### EXCERPT
►

The environmental design of pharmacies (including pharmacy layout, equipment, and fixture design) may help increase the work efficiency of pharmacists by reducing time spent by pharmacists in filling prescriptions. The increased efficiency may help accommodate higher workload, increase the time pharmacists spend with patients, and improve service quality.
One type of programmable drug counter and one type of circular-shape pharmacy fixture design were two examples of ergonomic design aiming at reducing medication dispensing time and reducing pharmacists’ travel distance in filling prescriptions. Before this study, both products were installed widely in pharmacies but their manufacturers’ claims about their effects on pharmacist efficiency had not been critically evaluated.
The study aimed at evaluating the effects of the drug counter and the pharmacy fixture on prescription filling time and distance travelled by pharmacists in dispensing process at the outpatient pharmacy of a 504-bed hospital.
In this simulated experimental study, 635 prescriptions (20% of the total number of prescriptions, i.e., the workload of one of the five pharmacists) were randomly selected from prescriptions dispensed during a 2-week period at the outpatient pharmacy of a 504-bed hospital. In computer simulations, four environmental configurations were compared: existing condition as the baseline, the addition of the drug counter, the addition of the circular fixture design, and the addition of both drug counter and circular fixture design. The 285 prescriptions that involved counting of dosage units were used in comparing prescription filling time in different conditions. An analytic technique called predetermined motion time (PMT) systems was used in estimating the prescription time. The PMT systems subdivided human task into basic motions and used standard time predetermined for each basic motion based on observation of many workers. Motion analysis was conducted on videotaping of the five pharmacists to identify the standard prescription-filling operation and the formula for calculating prescription filling time. The distance travelled for filling each prescription was calculated using measurements on the floor plan for all the 635 prescriptions.

◄

### THE DATA

►

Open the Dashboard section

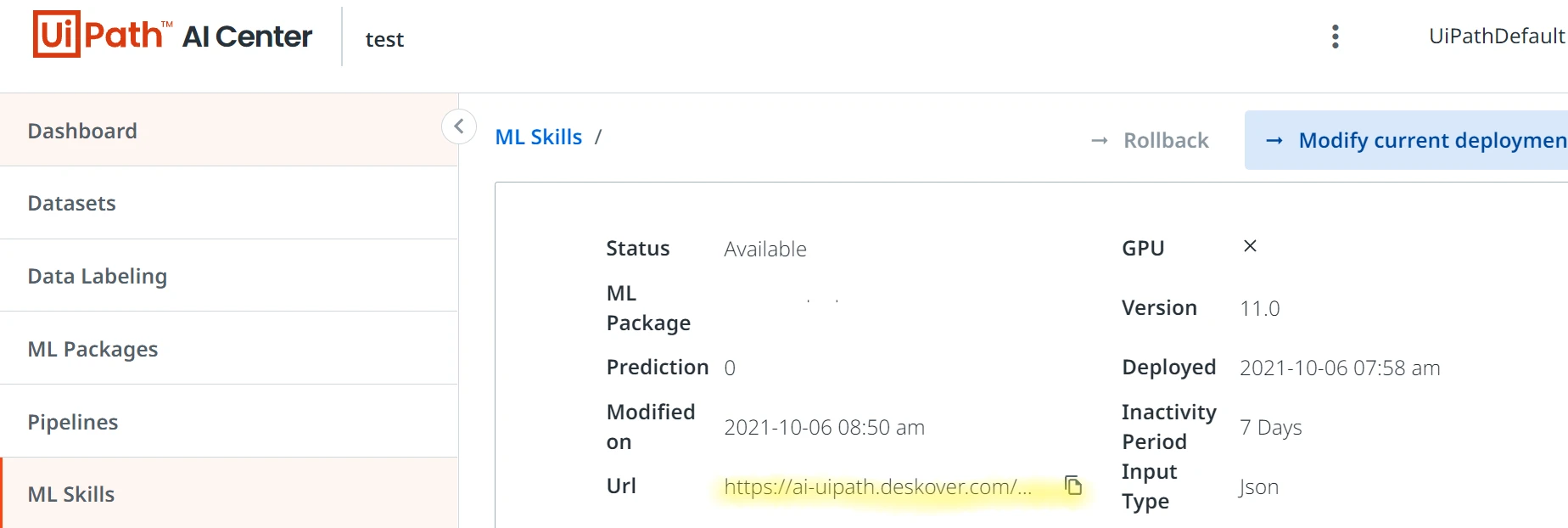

◄

### STUDY QUESTIONS
A. Quote the part of the pharmacy design passage running from "The environmental design" down to "improve service quality.".
B. In the pharmacy design passage, how many prescriptions that involved counting dosage units were used to compare filling time?
C. Write what comes next in the pharmacy design passage, picking up after its last sentence.

### EXPECTED OUTPUTS
A.
The environmental design of pharmacies (including pharmacy layout, equipment, and fixture design) may help increase the work efficiency of pharmacists by reducing time spent by pharmacists in filling prescriptions. The increased efficiency may help accommodate higher workload, increase the time pharmacists spend with patients, and improve service quality.

B. 285 prescriptions.

C.
The drug counter, circular fixture design, and the combination of both resulted in reductions in the average prescription filling time by 0.123 to 0.280 minutes (12% to 28%). The drug counter was not associated with any reduction in travel distance for prescription dispensing. The circular fixture design (either with or without the drug counter) led to about 86.3% reduction in average travel distance for filling out a prescription.
There were several limitations of this study:
- The prescription filling time and pharmacist’s travel distance estimated by computer simulation might not accurately reflect the actual behaviors of pharmacists. The simulation study should be only the first step in verifying the effectiveness of design innovations. The results should be further evaluated in subsequent studies based on pharmacists’ real behaviors.
- The article included only a very brief description about the drug counter and the circular fixture design. The simulation results answered the question about whether the two design interventions led to higher work efficiency but the article did not include detailed analysis regarding how the design interventions influenced pharmacy behaviors. A detailed analysis of individual features of each design intervention might be helpful in understanding the mechanism of influence on pharmacist efficiency.